Mentre i londinesi (stando alle cronache) riescono a non perdere il loro proverbiale aplomb nemmeno di fronte alla follia terrorista, qui da noi i nervi sembrano essere già saltati a tutti.
Nei commenti che ho ascoltato oggi (8 luglio) sulle varie radio (da Radio Maria fino a Radio Radicale passando per quella del “Sole 24 ore”) i concetti erano sempre gli stessi: i prossimi saremo noi, è uno scontro di civiltà, è una guerra e come tale va combattuta…
Se qualcuno ha fegato, si legga qui un sunto dell’editoriale di Feltri pubblicato oggi su Libero…fra i suoi soliti deliri e le sue farneticazioni (il concetto è: “ammazziamoli tutti prima che ci ammazzino loro”), prospetta scenari tutt’altro che allegri: “…siamo in emergenza; anzi, in guerra. Il regime di guerra richiede sacrifici speciali, anche la rinuncia a certe libertà. La sicurezza ha un prezzo. Più sicurezza equivale a meno libertà”
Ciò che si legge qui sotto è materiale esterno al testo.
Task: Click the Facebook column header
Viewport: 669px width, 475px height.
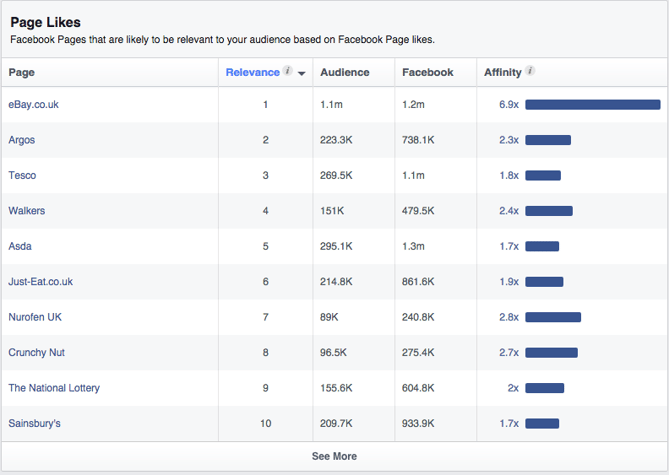Action: click(427, 72)
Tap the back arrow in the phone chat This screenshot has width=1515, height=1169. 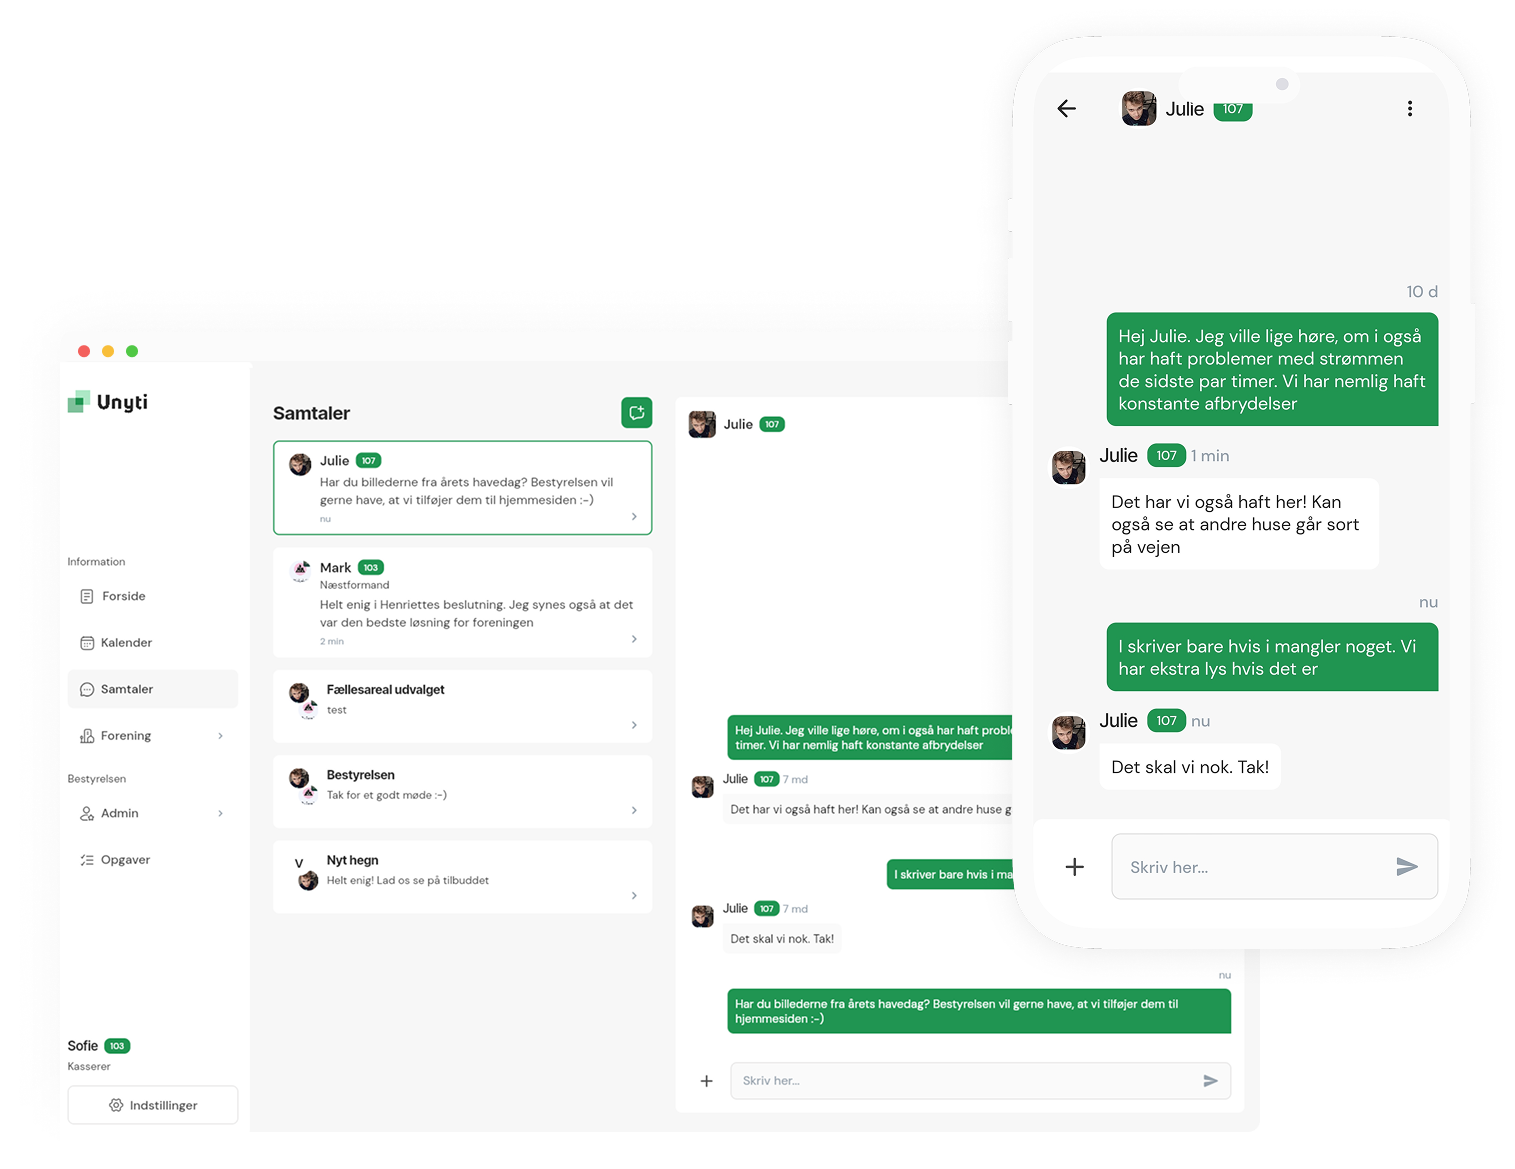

E mi aspetto da un momento all’altro una bella invettiva dell’immancabile Oriana Fallaci, per la quale Feltri ne invoca la nomina a senatore a vita come segnale forte contro i fondamentalisti. Se stiamo a questo punto, allora siamo veramente messi male.
Il mondo è in fiamme, e siamo presi in mezzo fra dei pazzi che si divertono ad alimentarle con le bombe ed un branco di idioti che pretendono di spegnerle buttandoci sopra della benzina.